This past week I had the pleasure of speaking with Rebecca Roberts. Rebecca is a crisis therapist and currently works as a full-time counsellor here in Canada. Originally, Rebecca got involved with gender-based violence initiatives with WOW in Malawi after hearing Theresa Malila speak. Theresa highlighted how a current rape crisis was negatively impacting the communities they support. After speaking with Rebecca, Theresa invited her to Malawi to meet with her team of volunteers and to learn from those who were directly impacted by gender-based violence.

During her time in Malawi, Rebecca had discussions with Theresa regarding the gaps in accessibility volunteers face when it comes to available services and resources to help support individuals who have undergone trauma. Rebecca explained that here in Canada as therapists and counsellors, individuals are given the opportunity to frequently attend workshops to stay up to date once they enter the field. This, however, is not the case for the hard-working women she had the pleasure of meeting in many communities within Malawi.

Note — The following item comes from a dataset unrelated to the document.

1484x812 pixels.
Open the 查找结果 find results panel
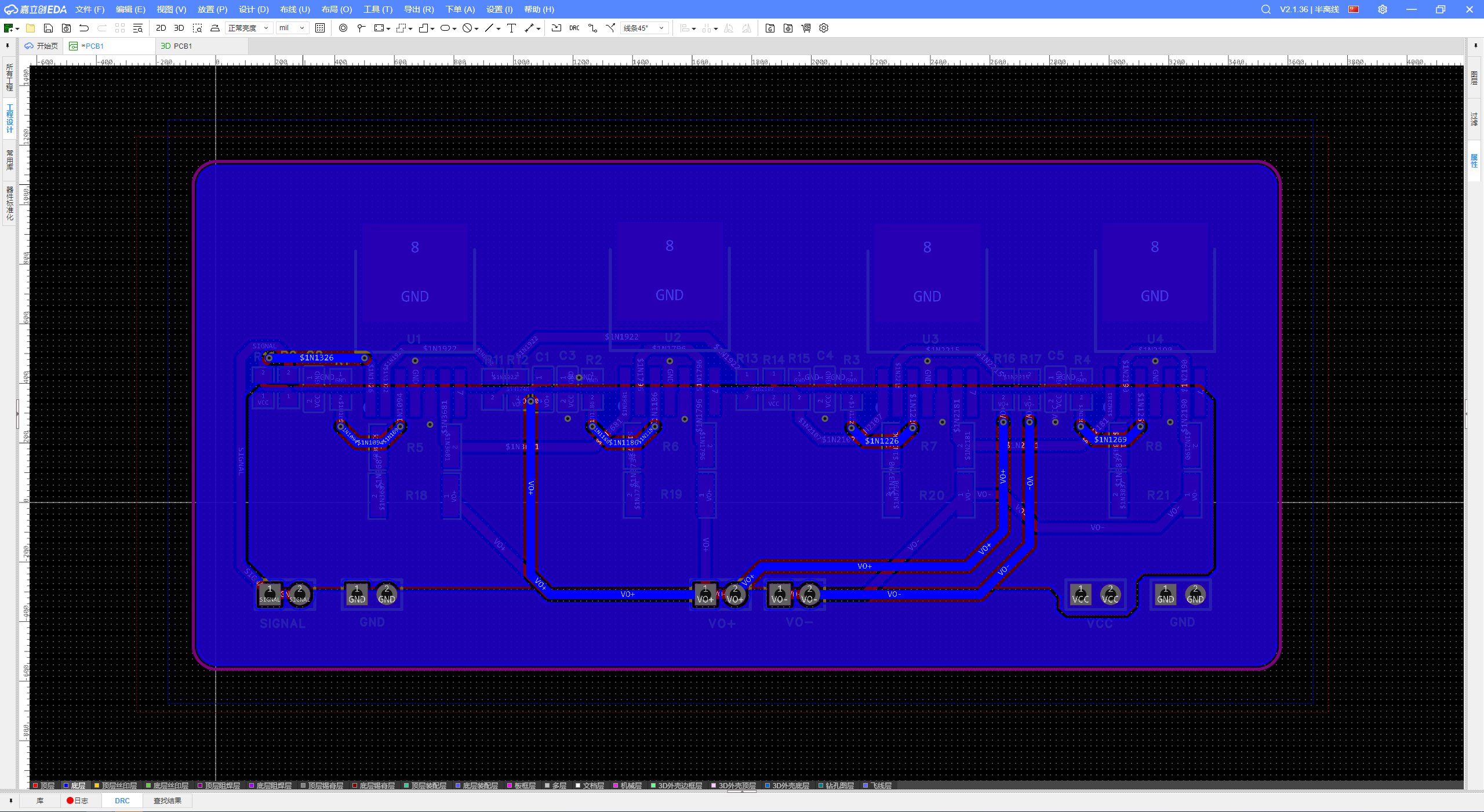(x=167, y=800)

When Rebecca returned to Canada, God had placed it on her heart to partner with Theresa in the development of resources for volunteers in the field. They wished to collaboratively develop a system of support to ensure that volunteers could continue to be effective support networks within local communities for those who have endured trauma. She began to talk with friends who were social workers, counsellors and therapists here at home. Through these conversations, a team of six women was formed. Originally, this team was to travel to Malawi and Zambia in the summer of 2016 to train a small group of individuals who would then be responsible for facilitating the training of other gender-based violence counsellors. However, this team was going to extend their workshops much further then what they initially expected.

In the year prior to travelling to Malawi and Zambia, this team worked together to develop curriculum which came to be known as “The Building Blocks of Trauma Counselling”. The curriculum they developed included a handbook for volunteers and a handbook for those who had faced gender based violence which would be distributed and used as a resource during their workshops.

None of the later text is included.